(Stored data entries)
┌────────
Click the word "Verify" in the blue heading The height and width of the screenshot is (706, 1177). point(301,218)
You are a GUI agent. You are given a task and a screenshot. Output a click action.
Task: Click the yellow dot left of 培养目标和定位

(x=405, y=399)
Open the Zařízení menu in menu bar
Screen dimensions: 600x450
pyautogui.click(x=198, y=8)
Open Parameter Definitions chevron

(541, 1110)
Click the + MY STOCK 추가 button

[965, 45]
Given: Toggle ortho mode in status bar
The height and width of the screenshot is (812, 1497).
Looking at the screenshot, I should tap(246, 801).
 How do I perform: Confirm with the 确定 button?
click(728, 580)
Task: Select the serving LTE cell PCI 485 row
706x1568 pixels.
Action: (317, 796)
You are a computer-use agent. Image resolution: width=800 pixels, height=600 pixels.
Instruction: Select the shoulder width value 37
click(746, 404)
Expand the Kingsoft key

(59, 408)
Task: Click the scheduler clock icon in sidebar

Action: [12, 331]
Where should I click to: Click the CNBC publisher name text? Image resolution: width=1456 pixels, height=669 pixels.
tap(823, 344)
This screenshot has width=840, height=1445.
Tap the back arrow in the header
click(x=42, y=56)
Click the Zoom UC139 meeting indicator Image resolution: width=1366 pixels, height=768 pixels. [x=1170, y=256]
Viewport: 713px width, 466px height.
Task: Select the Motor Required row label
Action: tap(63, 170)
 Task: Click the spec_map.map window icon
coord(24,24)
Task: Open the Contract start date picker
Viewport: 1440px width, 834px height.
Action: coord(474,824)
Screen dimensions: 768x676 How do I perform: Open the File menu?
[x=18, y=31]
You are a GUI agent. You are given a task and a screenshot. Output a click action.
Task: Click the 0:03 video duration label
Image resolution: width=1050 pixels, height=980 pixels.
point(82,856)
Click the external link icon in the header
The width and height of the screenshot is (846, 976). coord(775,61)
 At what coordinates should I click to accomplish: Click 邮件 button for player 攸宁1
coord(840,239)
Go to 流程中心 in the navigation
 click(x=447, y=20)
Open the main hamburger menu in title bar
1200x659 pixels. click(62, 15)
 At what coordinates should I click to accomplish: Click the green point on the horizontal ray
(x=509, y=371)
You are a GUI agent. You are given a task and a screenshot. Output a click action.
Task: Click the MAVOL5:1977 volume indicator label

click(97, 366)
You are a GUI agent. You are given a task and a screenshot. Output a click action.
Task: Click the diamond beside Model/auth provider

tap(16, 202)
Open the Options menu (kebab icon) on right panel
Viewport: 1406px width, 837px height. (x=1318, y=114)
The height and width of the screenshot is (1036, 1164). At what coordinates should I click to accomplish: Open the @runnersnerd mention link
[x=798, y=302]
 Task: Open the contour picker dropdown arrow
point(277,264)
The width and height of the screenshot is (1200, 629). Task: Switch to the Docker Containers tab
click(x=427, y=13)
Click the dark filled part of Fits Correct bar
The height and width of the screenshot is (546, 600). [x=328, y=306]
└────────
**HOW TO COMPLETE THIS TASK**
The expected response is the full data, reproduced exactly.

**REPLY TO THE EXERCISE**
Click the word "Verify" in the blue heading The height and width of the screenshot is (706, 1177). point(301,218)
You are a GUI agent. You are given a task and a screenshot. Output a click action.
Task: Click the yellow dot left of 培养目标和定位

(x=405, y=399)
Open the Zařízení menu in menu bar
Screen dimensions: 600x450
pyautogui.click(x=198, y=8)
Open Parameter Definitions chevron

(541, 1110)
Click the + MY STOCK 추가 button

[965, 45]
Given: Toggle ortho mode in status bar
The height and width of the screenshot is (812, 1497).
Looking at the screenshot, I should tap(246, 801).
 How do I perform: Confirm with the 确定 button?
click(728, 580)
Task: Select the serving LTE cell PCI 485 row
706x1568 pixels.
Action: (317, 796)
You are a computer-use agent. Image resolution: width=800 pixels, height=600 pixels.
Instruction: Select the shoulder width value 37
click(746, 404)
Expand the Kingsoft key

(59, 408)
Task: Click the scheduler clock icon in sidebar

Action: [12, 331]
Where should I click to: Click the CNBC publisher name text? Image resolution: width=1456 pixels, height=669 pixels.
tap(823, 344)
This screenshot has width=840, height=1445.
Tap the back arrow in the header
click(x=42, y=56)
Click the Zoom UC139 meeting indicator Image resolution: width=1366 pixels, height=768 pixels. [x=1170, y=256]
Viewport: 713px width, 466px height.
Task: Select the Motor Required row label
Action: tap(63, 170)
 Task: Click the spec_map.map window icon
coord(24,24)
Task: Open the Contract start date picker
Viewport: 1440px width, 834px height.
Action: coord(474,824)
Screen dimensions: 768x676 How do I perform: Open the File menu?
[x=18, y=31]
You are a GUI agent. You are given a task and a screenshot. Output a click action.
Task: Click the 0:03 video duration label
Image resolution: width=1050 pixels, height=980 pixels.
point(82,856)
Click the external link icon in the header
The width and height of the screenshot is (846, 976). coord(775,61)
 At what coordinates should I click to accomplish: Click 邮件 button for player 攸宁1
coord(840,239)
Go to 流程中心 in the navigation
 click(x=447, y=20)
Open the main hamburger menu in title bar
1200x659 pixels. click(62, 15)
 At what coordinates should I click to accomplish: Click the green point on the horizontal ray
(x=509, y=371)
You are a GUI agent. You are given a task and a screenshot. Output a click action.
Task: Click the MAVOL5:1977 volume indicator label

click(97, 366)
You are a GUI agent. You are given a task and a screenshot. Output a click action.
Task: Click the diamond beside Model/auth provider

tap(16, 202)
Open the Options menu (kebab icon) on right panel
Viewport: 1406px width, 837px height. (x=1318, y=114)
The height and width of the screenshot is (1036, 1164). At what coordinates should I click to accomplish: Open the @runnersnerd mention link
[x=798, y=302]
 Task: Open the contour picker dropdown arrow
point(277,264)
The width and height of the screenshot is (1200, 629). Task: Switch to the Docker Containers tab
click(x=427, y=13)
Click the dark filled part of Fits Correct bar
The height and width of the screenshot is (546, 600). [x=328, y=306]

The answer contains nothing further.